Allow a streaming replication standby to follow a timeline switch.
Before this patch, streaming replication would refuse to start replicating
if the timeline in the primary doesn't exactly match the standby. The
situation where it doesn't match is when you have a master, and two
standbys, and you promote one of the standbys to become new master.
Promoting bumps up the timeline ID, and after that bump, the other standby
would refuse to continue.
There's significantly more timeline related logic in streaming replication
now. First of all, when a standby connects to primary, it will ask the
primary for any timeline history files that are missing from the standby.
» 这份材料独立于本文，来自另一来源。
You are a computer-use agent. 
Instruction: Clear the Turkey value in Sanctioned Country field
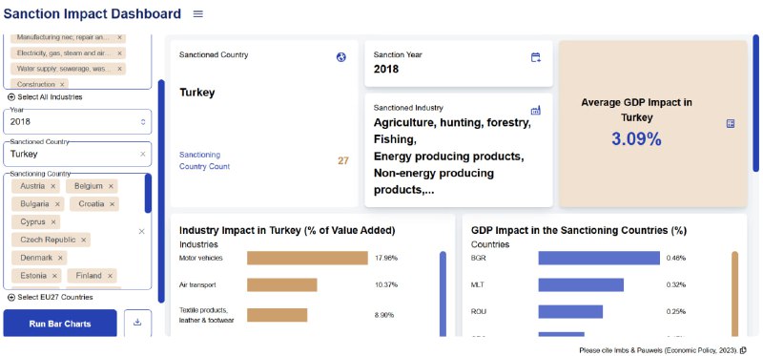142,154
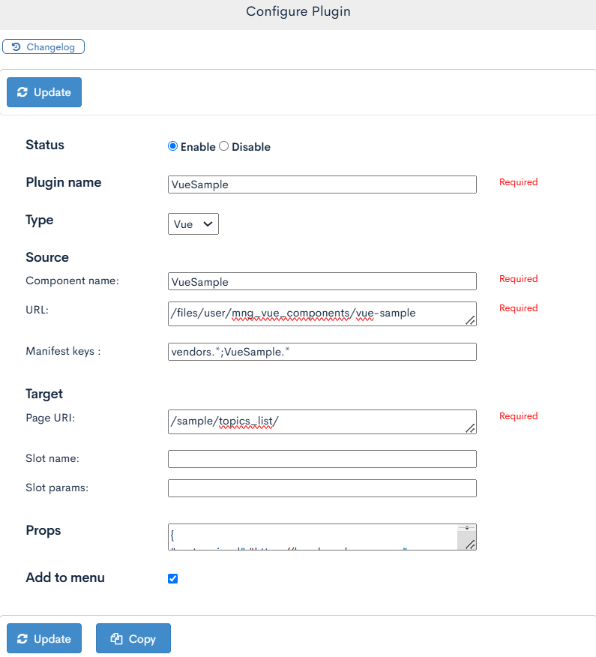Click into the Component name field
The image size is (596, 657).
coord(322,281)
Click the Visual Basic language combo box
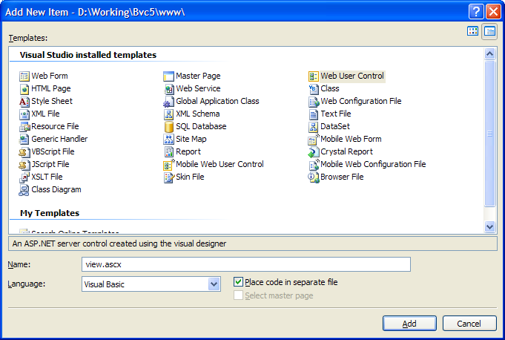The height and width of the screenshot is (340, 505). pos(151,284)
The missing files are sent using a new replication command TIMELINE_HISTORY,
and stored in standby's pg_xlog directory. Using the timeline history files,
the standby can follow the latest timeline present in the primary
(recovery_target_timeline='latest'), just as it can follow new timelines
appearing in an archive directory.
START_REPLICATION now takes a TIMELINE parameter, to specify exactly which
timeline to stream WAL from. This allows the standby to request the primary
to send over WAL that precedes the promotion. The replication protocol is
changed slightly (in a backwards-compatible way although there's little hope
of streaming replication working across major versions anyway), to allow
replication to stop when the end of timeline reached, putting the walsender
back into accepting a replication command.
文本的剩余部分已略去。